In our project, we'll use engineered E.coli to produce the fusion protein of dCas9 and split-HRP fragments. Those protein will be purified to form an in vitro detection system of miRNA together with other key fragments such as phi29 DNA polymerase. Target miRNA input will be transformed and amplified specifically into a long single-strand DNA through a Rolling Cycle Amplification process using a specific probe and with the existence of phi29 polymerase. dCas9 protein fused with the previously mentioned split-reporting system will be guided to bind with the DNA strand to reach the further amplification and visualization of the previous signal.
1、We choose E.coli as our chassis organism to be genetically modified in our project. Our chassis bacteria have not acquired any characteristics that would enable them to compromise human immune system/other systems or evade detection and destruction by the former or facilitate spread between people/animals, which makes them harmless from both a personal and public health point of view.
2、Our parts are all safe for human, we ensure that none of the genes or parts that we were assembling would act as virulence factors, and that no known pathogens would be involved in our research.

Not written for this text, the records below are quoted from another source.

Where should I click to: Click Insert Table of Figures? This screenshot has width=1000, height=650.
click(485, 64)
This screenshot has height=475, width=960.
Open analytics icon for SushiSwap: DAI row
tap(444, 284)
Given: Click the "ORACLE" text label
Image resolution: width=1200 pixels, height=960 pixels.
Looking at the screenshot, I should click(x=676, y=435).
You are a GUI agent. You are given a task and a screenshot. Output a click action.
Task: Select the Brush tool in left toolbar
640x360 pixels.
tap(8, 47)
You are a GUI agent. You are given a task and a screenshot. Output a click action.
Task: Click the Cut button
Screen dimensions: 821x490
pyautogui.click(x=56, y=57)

3、All genes were cloned into either pSB1C3 or pET28a, both of which are non-conjugative, preventing horizontal transfer of our parts. We use LacI as promoter, which guarantees that our bacteria won’t produce large amounts of protein if not induce the expression.
Safe lab work
1、Before we start our experiments, our advisors gave us a wonderful lesson about Lab safety. From that, we have learned a complete understanding of experimental risks associated with synthetic biology.
2、We strictly follow the guideline of the WHO lab biosafety manual and the instruction of our instructors. We are required to understand the experimental principle and method completely before the operation.

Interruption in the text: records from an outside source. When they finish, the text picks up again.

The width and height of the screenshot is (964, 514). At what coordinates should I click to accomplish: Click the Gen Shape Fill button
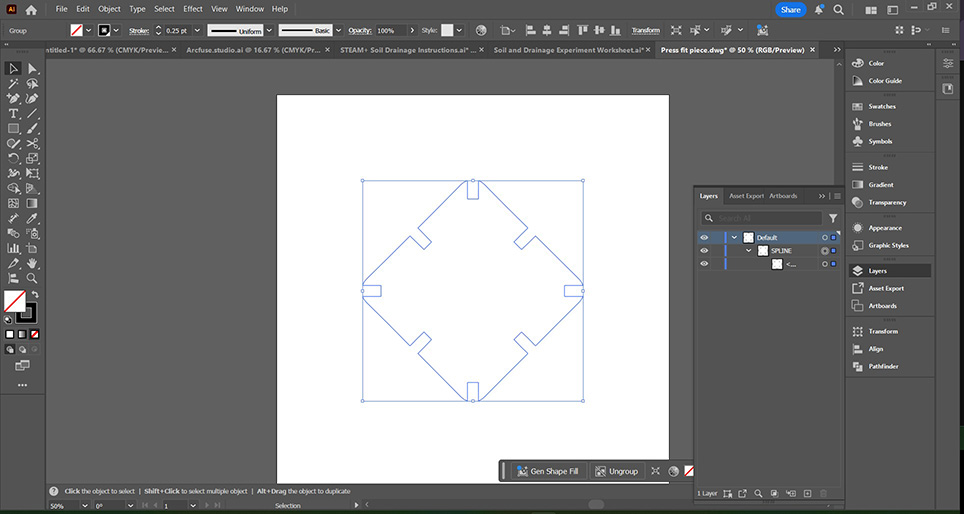click(x=547, y=471)
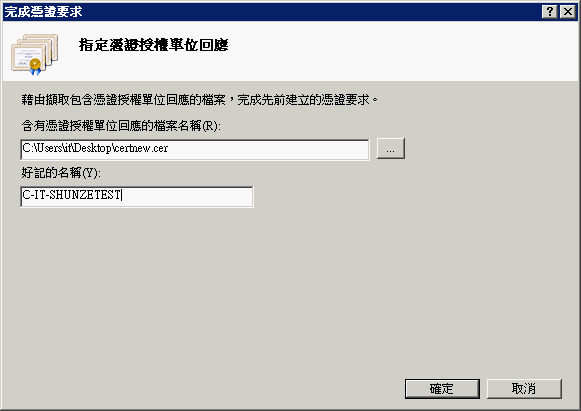Click the gold seal ribbon on certificate icon

pyautogui.click(x=35, y=67)
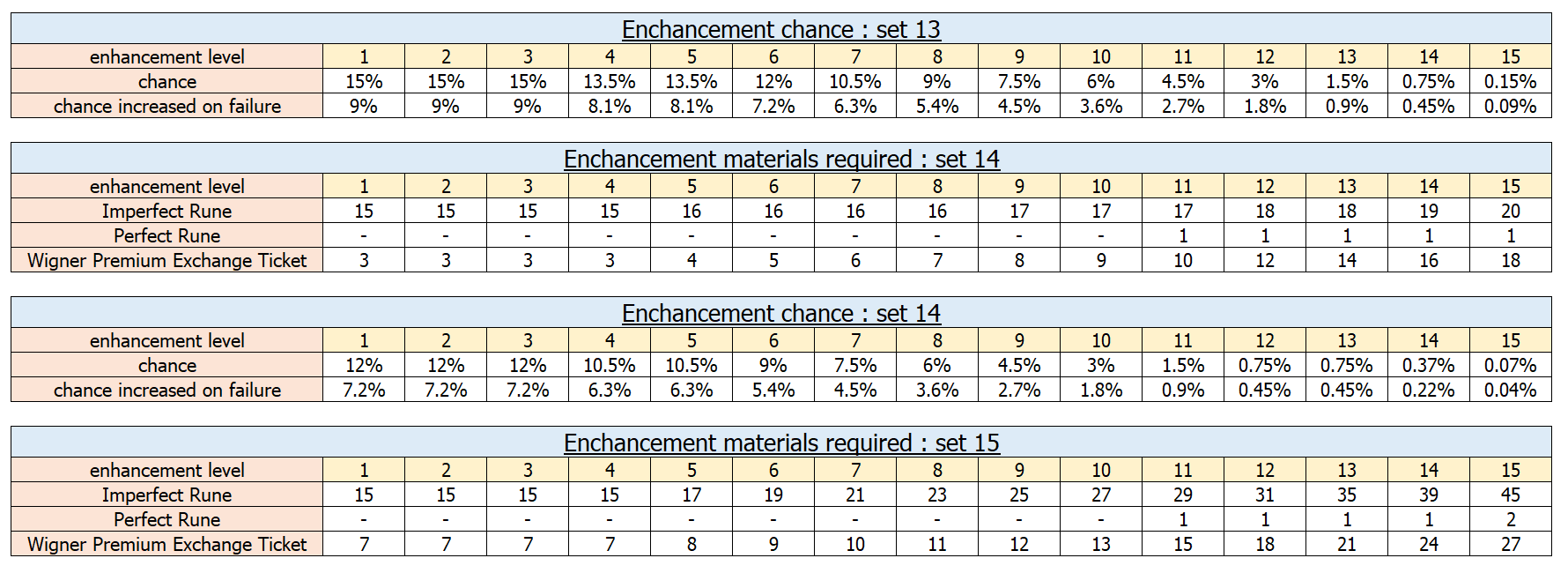Click the 0.04% failure increase cell

click(1510, 390)
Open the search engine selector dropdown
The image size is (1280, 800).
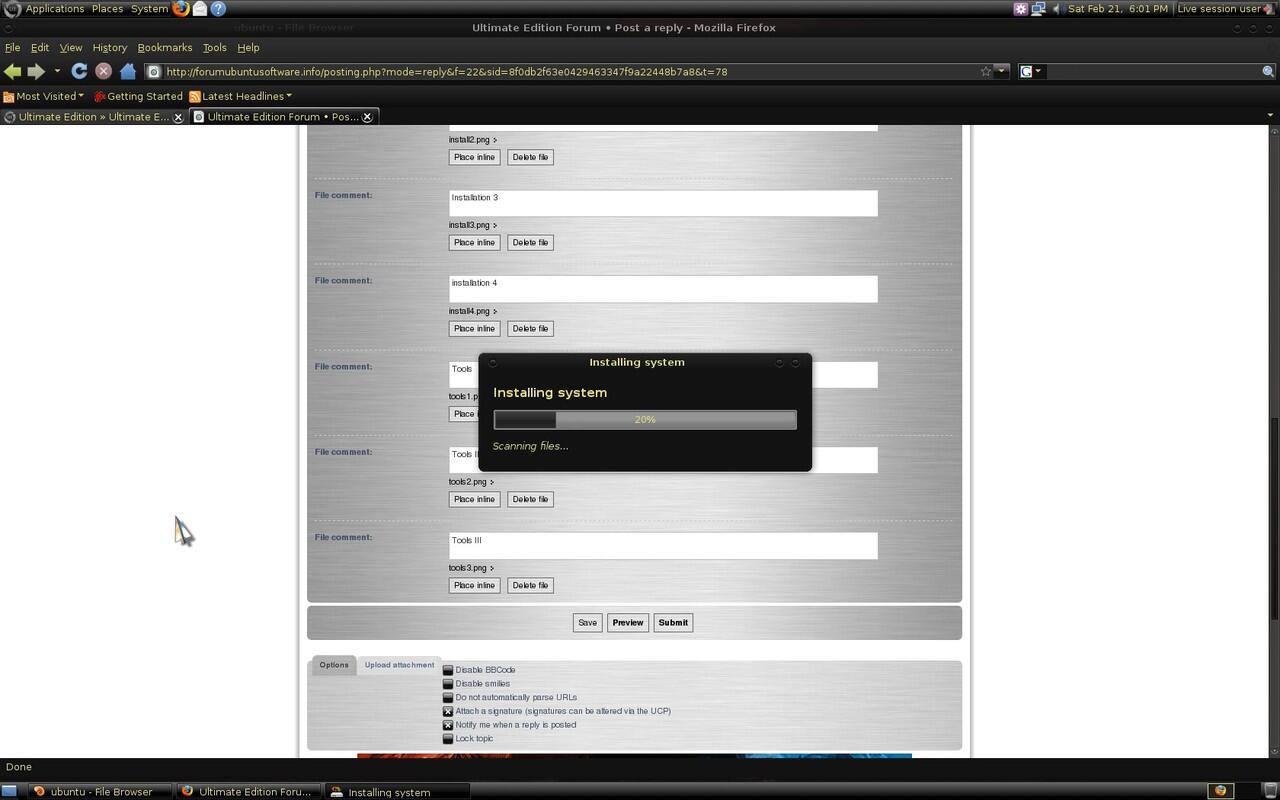pyautogui.click(x=1031, y=71)
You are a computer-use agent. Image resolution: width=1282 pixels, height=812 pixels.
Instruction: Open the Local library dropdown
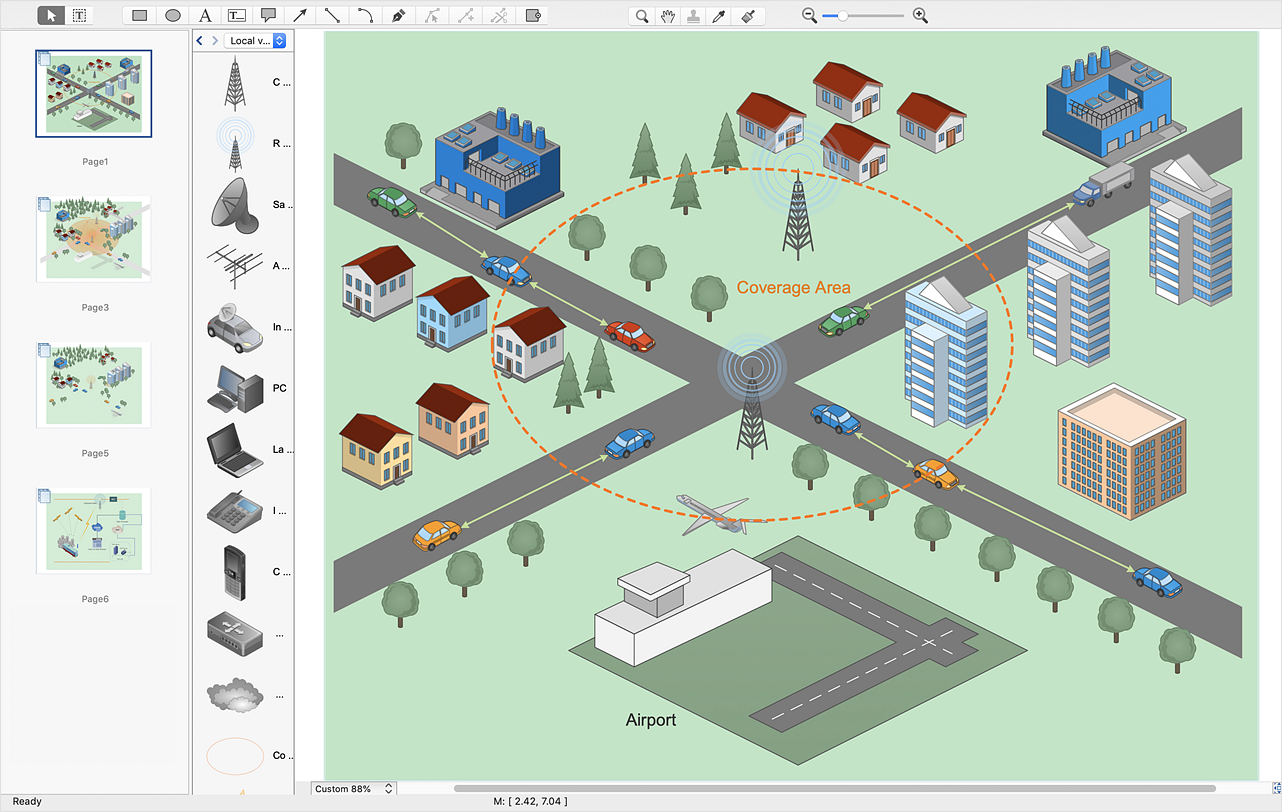(256, 41)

3、As for electrical safety, the electrical engineer of the lab showed us the circuit layout and told us details about the use of these equipment. When finish the whole experiment that day, we take turns to check these electric appliances. Before using every kind of equipment, we read the instructions over and over again to avoid any safety problems, and we cut off the power immediately when do not use them. Particularly for using centrifugal machine, it is significant to make sure that you have already balanced it and covered the lid well before centrifugation.
4、All wastes are sterilized with proper treatment and finally send to qualified companies. The abandoned bacteria can only be thrown away after high temperature and high pressure sterilization.

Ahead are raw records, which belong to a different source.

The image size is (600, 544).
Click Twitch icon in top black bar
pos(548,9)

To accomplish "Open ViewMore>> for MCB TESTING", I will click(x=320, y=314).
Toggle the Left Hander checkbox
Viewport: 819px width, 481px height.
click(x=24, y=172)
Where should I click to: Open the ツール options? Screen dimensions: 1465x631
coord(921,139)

5、We are enforced to wear gloves, masks and lab coat once we enter our lab. It is prohibited to bring anything in the lab out including gloves, masks and lab coat. Therefore each time we get out of the lab, we have to take off lab coat, gloves and wash hands with hand sanitizer.
6、We use human serum in the final stage of our project, which may raise some healthy risks. To reduce those risks, we perform all the operation with human serum in another bio-safety level II lab.
7、Inevitably, we are exposed to toxic chemical reagents, such as GelRed, DEPC and so on, the possible expose to UV light may also raise safety concerns. To reduce such risks, separated area were defined and extra protection were performed when operation toxic chemical reagents and UV lights. We put the toxic chemical reagents in the fume cupboard, any relevant operations are all done in the fume cupboard, and we separate a special area for the preparation of agarose gel and agarose gel electrophoresis, we need to wear two pair of gloves to touch anything in this area.
As mentioned above, our DNA parts are absolutely safe. The DNA parts are safely dried down within 96 well plates, sealed completely, and covered with a protective lid as Parts registry requires.